§ Dataset extract:
◇ ◇ ◇ ◇

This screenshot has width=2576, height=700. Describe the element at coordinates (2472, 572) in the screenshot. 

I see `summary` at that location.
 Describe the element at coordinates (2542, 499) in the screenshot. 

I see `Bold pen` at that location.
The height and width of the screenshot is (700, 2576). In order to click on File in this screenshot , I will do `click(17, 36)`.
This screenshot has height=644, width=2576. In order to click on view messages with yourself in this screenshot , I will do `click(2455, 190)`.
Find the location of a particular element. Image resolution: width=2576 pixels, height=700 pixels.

◇ ◇ ◇ ◇

§ Task directions: Copy the material word for word, beginning with the line that contains "Describe the element at coordinates (2542, 499)" and ending with its final line.

§ In response:
 Describe the element at coordinates (2542, 499) in the screenshot. 

I see `Bold pen` at that location.
The height and width of the screenshot is (700, 2576). In order to click on File in this screenshot , I will do `click(17, 36)`.
This screenshot has height=644, width=2576. In order to click on view messages with yourself in this screenshot , I will do `click(2455, 190)`.
Find the location of a particular element. Image resolution: width=2576 pixels, height=700 pixels.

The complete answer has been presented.